Se il jazz è anche l’arte dell’incontro, quali sono stati quelli decisivi per lei?
«Il primo, il più importante perché mi ha spinto a vivere di questa musica, è stato quello con Gato Barbieri. Un altro determinante quello con Steve Lacy perché ci ha aperto a cose che né io né lui avevamo fatto prima; l’album “The forest and the zoo”, inciso assieme a Buenos Aires nel ’66 con la ritmica sudafricana di Johnny Dyani e Louis Moholo, è considerato ancora oggi uno dei dieci dischi essenziali del free jazz. Pure suonare con Joe Henderson è stato come andare all’università».
Quali sono gli altri grandi eventi in cartellone?
Linzi: «I nomi affermati sono necessari, ma abbiamo dato grande spazio anche a musicisti meno conosciuti e al jazz italiano. Tra l’8 al 10, in Triennale ci sarà una vetrina Italian Jazz Showcase dedicata proprio alle nuove realtà. Fra le rivelazioni straniere, ad esempio, la sorprendente trombettista di origini persiane Yazz Ahmed non s’è mai esibita a Milano.

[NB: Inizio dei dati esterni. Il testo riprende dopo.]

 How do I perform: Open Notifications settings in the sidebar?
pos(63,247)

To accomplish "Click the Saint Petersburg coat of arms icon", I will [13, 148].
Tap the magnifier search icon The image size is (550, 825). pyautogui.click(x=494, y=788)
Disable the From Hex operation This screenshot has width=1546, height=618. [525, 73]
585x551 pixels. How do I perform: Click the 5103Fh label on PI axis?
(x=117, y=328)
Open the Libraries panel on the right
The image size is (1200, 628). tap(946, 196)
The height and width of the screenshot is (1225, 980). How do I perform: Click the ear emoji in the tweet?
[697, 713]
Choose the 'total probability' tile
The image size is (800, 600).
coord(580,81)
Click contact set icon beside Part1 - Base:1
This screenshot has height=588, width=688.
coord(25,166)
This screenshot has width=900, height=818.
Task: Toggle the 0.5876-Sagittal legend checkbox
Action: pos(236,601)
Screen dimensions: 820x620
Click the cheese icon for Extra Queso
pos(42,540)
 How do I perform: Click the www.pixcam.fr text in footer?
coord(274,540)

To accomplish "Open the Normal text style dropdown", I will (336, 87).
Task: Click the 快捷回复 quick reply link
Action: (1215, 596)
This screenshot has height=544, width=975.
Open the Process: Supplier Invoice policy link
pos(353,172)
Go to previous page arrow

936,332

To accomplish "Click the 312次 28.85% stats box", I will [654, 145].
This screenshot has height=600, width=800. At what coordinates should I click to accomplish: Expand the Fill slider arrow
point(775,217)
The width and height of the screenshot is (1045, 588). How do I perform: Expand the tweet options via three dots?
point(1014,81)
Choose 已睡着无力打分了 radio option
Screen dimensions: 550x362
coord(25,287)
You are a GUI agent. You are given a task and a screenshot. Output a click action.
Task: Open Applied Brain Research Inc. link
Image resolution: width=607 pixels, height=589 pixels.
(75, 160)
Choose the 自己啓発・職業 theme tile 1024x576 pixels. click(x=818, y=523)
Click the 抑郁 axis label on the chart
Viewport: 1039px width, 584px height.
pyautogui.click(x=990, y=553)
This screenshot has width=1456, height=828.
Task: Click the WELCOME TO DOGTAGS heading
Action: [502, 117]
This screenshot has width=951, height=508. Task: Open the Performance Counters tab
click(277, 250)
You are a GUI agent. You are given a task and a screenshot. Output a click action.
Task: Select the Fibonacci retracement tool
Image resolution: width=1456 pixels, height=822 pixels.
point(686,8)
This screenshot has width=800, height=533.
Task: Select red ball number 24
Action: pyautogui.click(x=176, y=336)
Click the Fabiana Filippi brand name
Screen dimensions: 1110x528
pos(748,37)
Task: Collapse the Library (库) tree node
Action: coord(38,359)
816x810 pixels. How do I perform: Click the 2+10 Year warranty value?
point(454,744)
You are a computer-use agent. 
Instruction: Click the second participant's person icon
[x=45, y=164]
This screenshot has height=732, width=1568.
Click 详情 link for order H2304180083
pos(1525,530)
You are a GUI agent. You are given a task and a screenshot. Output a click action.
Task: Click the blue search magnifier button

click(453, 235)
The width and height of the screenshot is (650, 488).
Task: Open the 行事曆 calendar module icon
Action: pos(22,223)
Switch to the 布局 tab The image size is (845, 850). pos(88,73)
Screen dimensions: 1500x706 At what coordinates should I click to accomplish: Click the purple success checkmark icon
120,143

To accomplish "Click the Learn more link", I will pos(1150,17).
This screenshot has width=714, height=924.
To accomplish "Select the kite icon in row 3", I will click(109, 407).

Crediamo che oggi un festival jazz non debba avere barriere di stili né preclusioni verso le contaminazioni per raggiungere anche quel pubblico un po’ meno vicino a certi linguaggi».
Ad aprire il cartellone è l’Art Ensemble of Chicago.
«Emblematico iniziare con loro, perché il loro approccio alla musica teso ad affiancare storia e contemporaneità è sempre stato un riferimento visto il motto “Grande musica nera: antica per il futuro”. Tengo a sottolineare pure la presenza, il 6 novembre, di John Zorn e Bill Laswell che i duo prima d’ora si esibiti solo una volta a New York».
Torniamo a lei, Rava: è un musicista trasversale.
«Quando abitavo a New York andavo all’Apollo Theater ad ascoltare James Brown, Aretha Franklin e vedevo reazioni di pubblico pazzesche che erano le stesse scatenate da Benny Goodman vent’anni prima».
Lei ha pure dedicato un disco a Michael Jackson.
«Ho abitato a New York fino al ’77 e quindi i Jackson Five li conoscevo, mi piacevano ma non m’interessavano, anche se suonavo nei concerti di Sly & the Family Stone. Quando è morto Jackson, rientrando a casa ho trovato mia moglie che stava guardando alla tv uno show di Jackson a Bucharest, sono rimasto folgorato e ho pensato di rileggere la sua musica senza tradirla. Stessa cosa m’era successa pure con i Beatles o con gli Stones dopo averli visti a San Siro, anche se non li ho suonati in un disco».
A cosa sta lavorando ora?
«Entro la fine di novembre dovrei missare un nuovo album registrato con la pianista Makiko Hirabayashi, il contrabbassista Jasper Bodilsen e il batterista Morten Lund che uscirà il prossimo anno per Ecm».